Stored records
((
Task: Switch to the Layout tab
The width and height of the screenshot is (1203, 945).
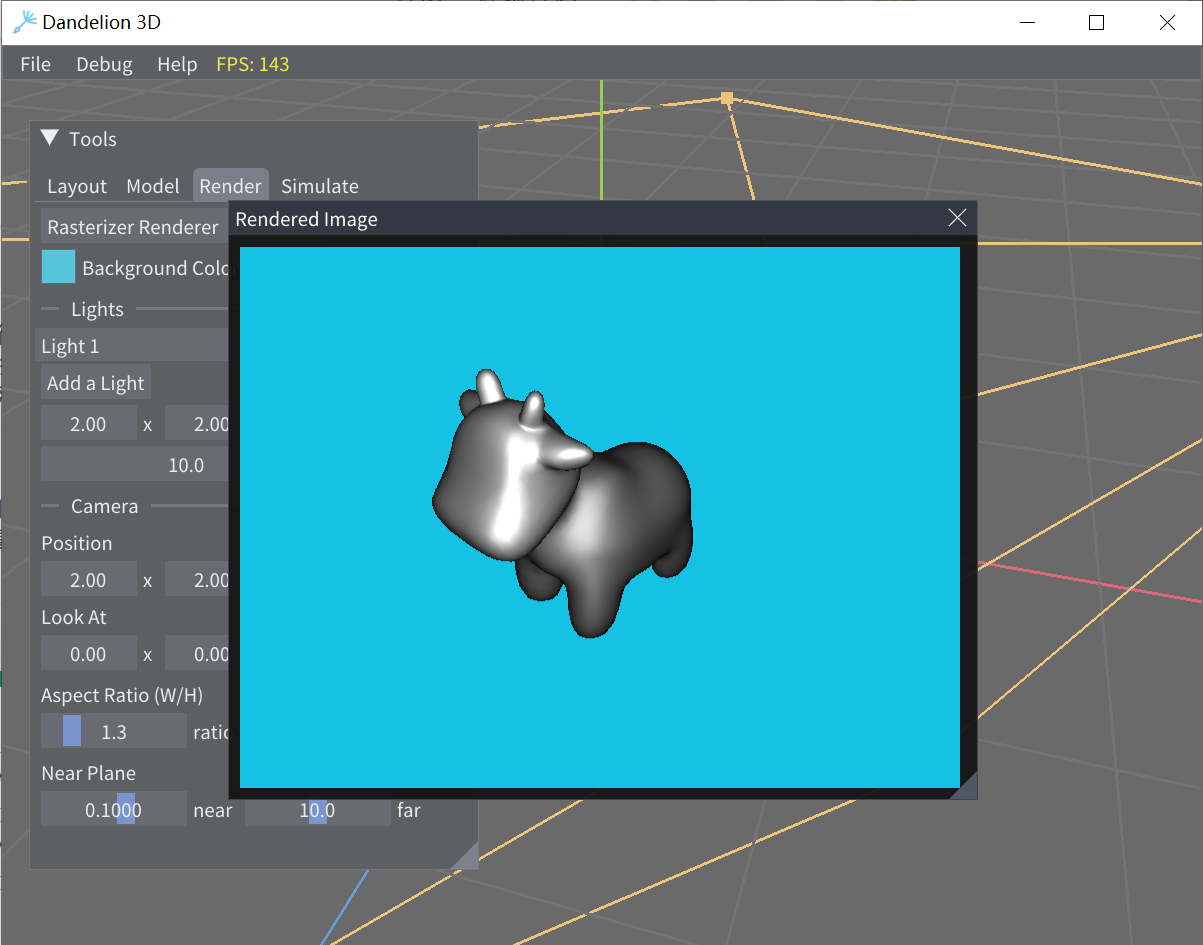Action: tap(77, 186)
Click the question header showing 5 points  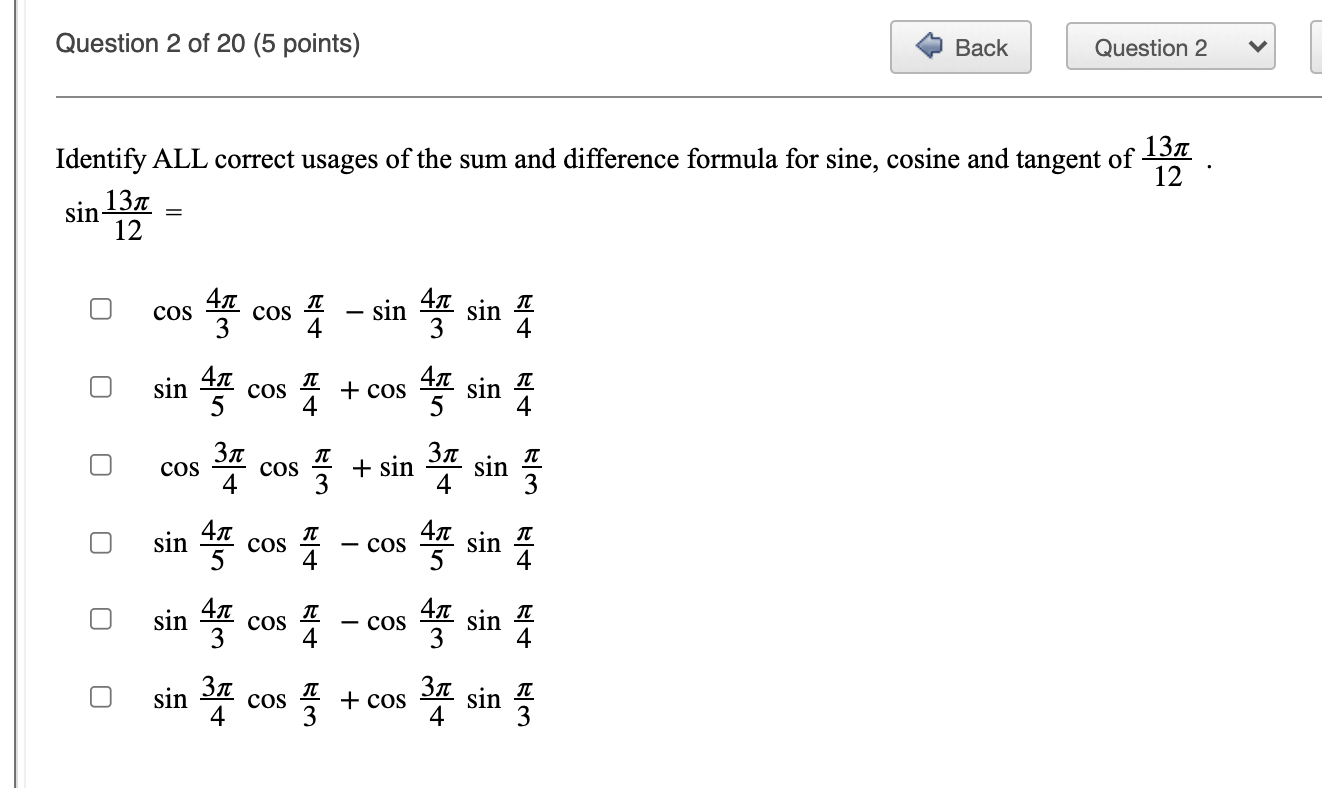coord(207,43)
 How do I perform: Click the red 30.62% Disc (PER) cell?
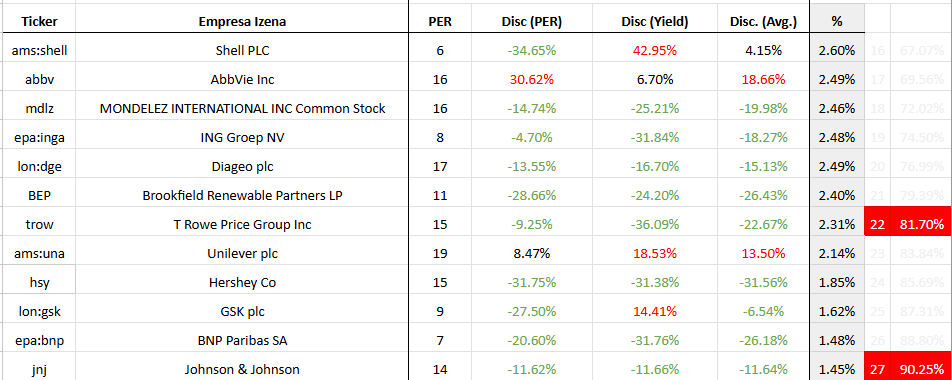[x=532, y=80]
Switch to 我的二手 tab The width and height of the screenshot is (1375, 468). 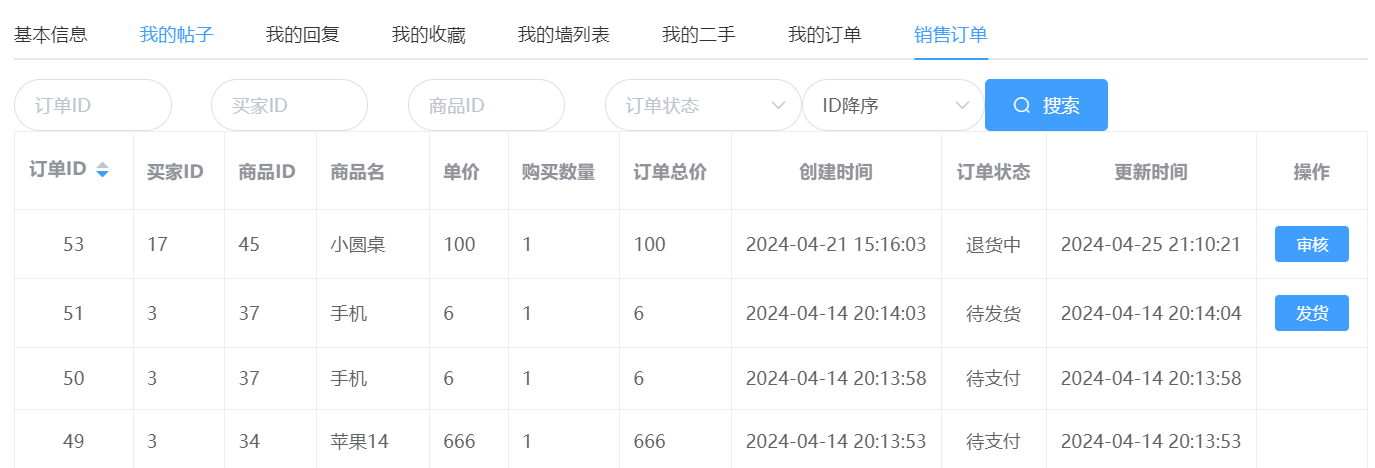[699, 35]
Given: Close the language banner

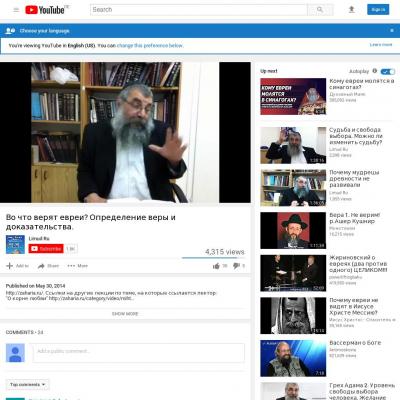Looking at the screenshot, I should 392,30.
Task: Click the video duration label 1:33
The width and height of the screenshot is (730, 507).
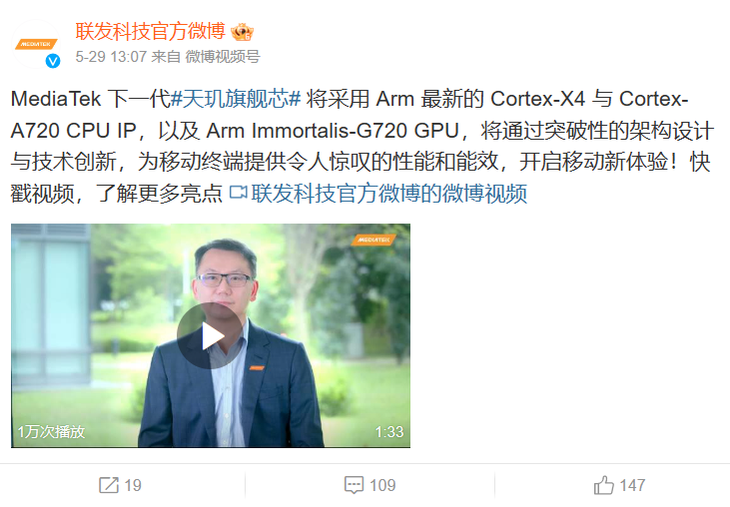Action: (389, 432)
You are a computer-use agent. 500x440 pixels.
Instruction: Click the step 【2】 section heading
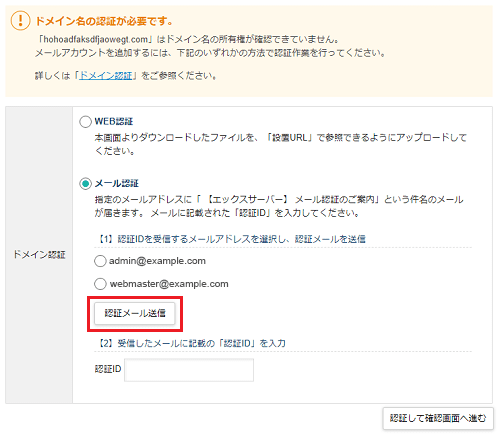coord(192,343)
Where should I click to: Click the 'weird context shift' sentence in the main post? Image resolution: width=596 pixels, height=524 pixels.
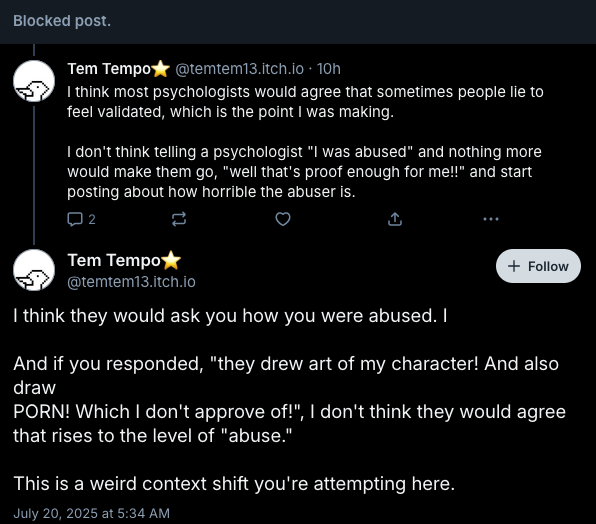tap(234, 484)
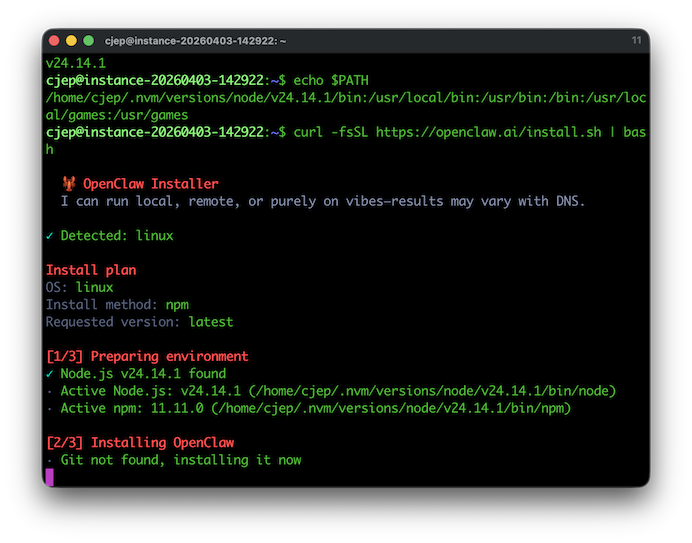Click the lobster icon beside OpenClaw Installer

(x=69, y=184)
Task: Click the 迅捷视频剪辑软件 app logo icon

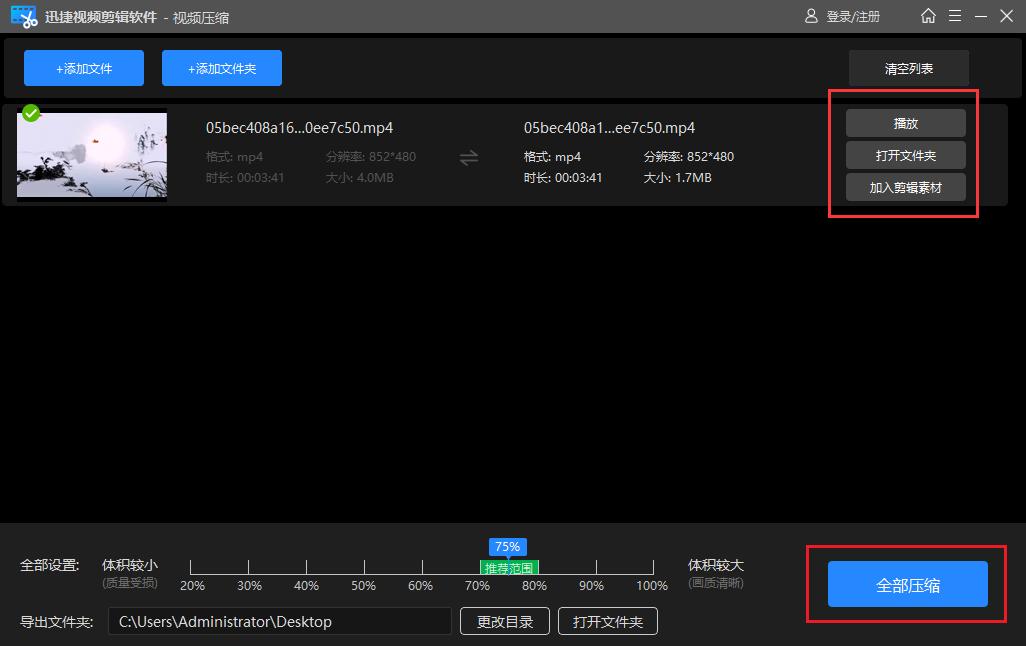Action: pos(23,16)
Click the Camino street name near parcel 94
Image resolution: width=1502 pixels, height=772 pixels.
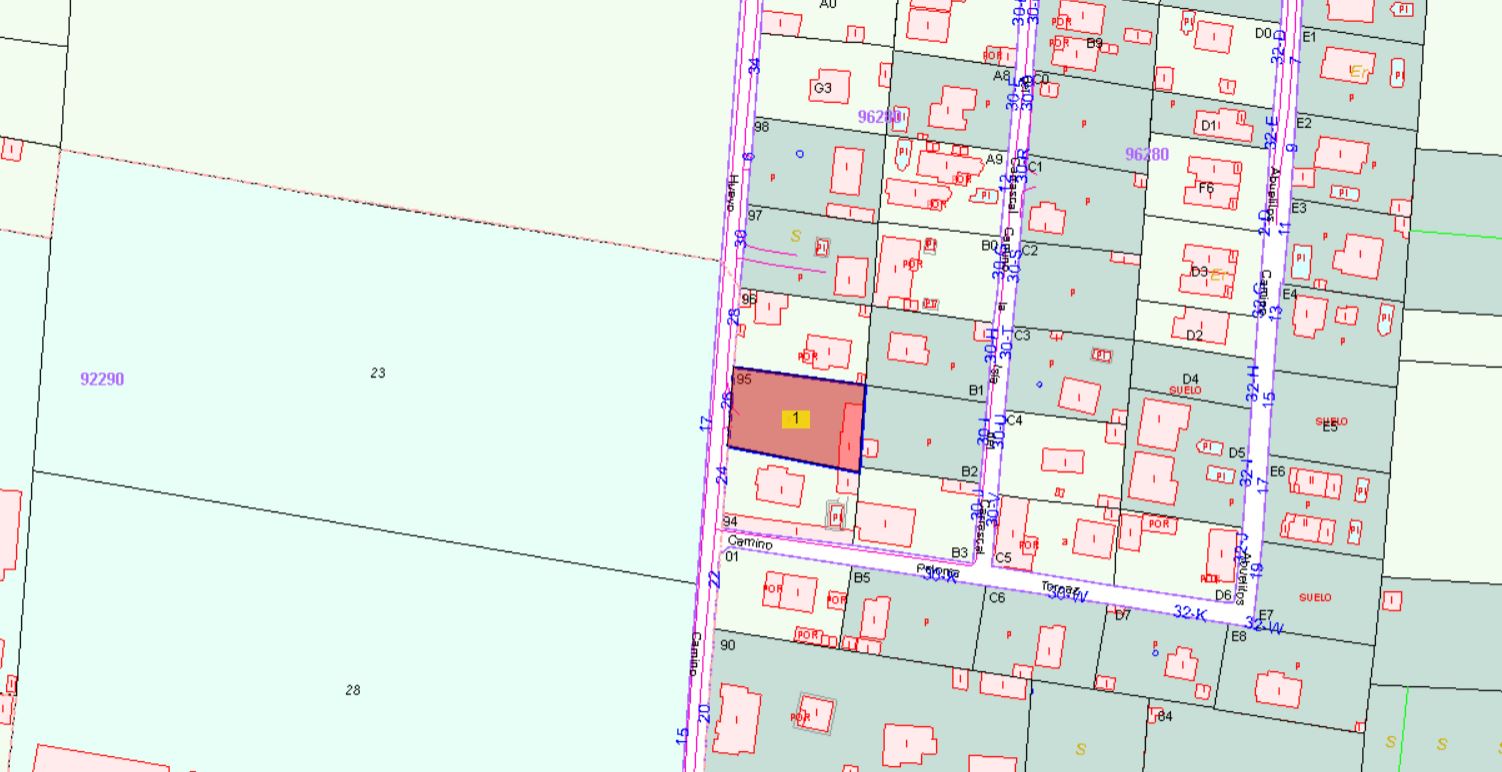[x=749, y=543]
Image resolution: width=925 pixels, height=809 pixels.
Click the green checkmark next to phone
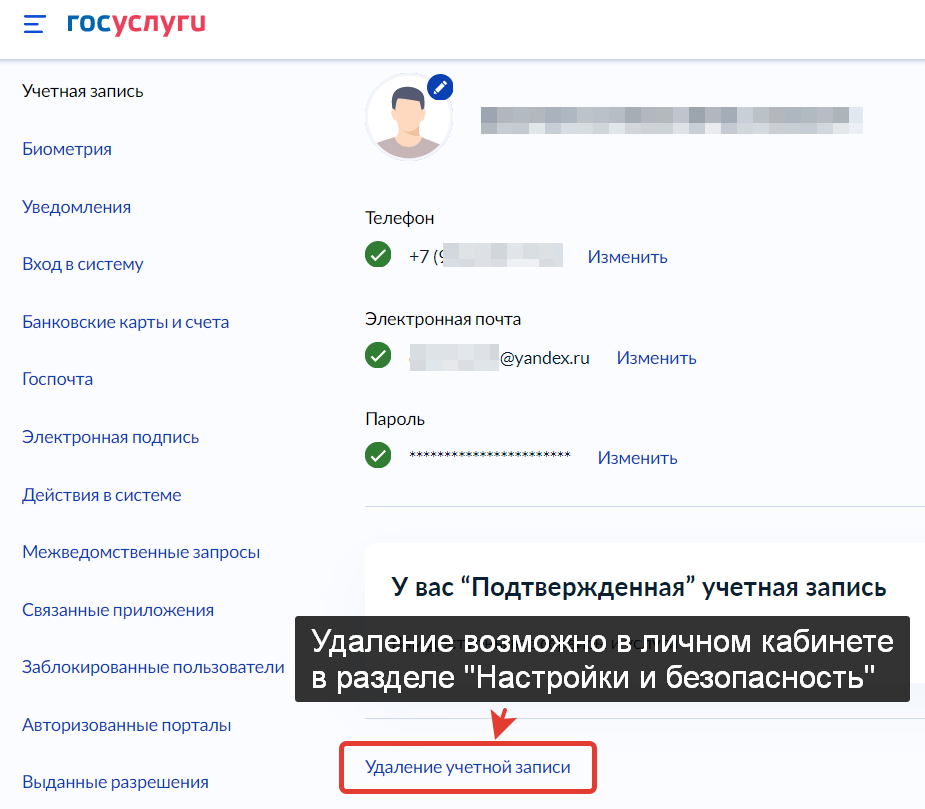click(378, 255)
))
What you have to do
Reproduce exactly, with nothing added, the lines from the line with "Click the Camino street name near parcel 94" through the end of the entries above; pictures are to be left out.

Exercise solution
Click the Camino street name near parcel 94
Image resolution: width=1502 pixels, height=772 pixels.
[x=749, y=543]
Image resolution: width=925 pixels, height=809 pixels.
Click the green checkmark next to phone
click(378, 255)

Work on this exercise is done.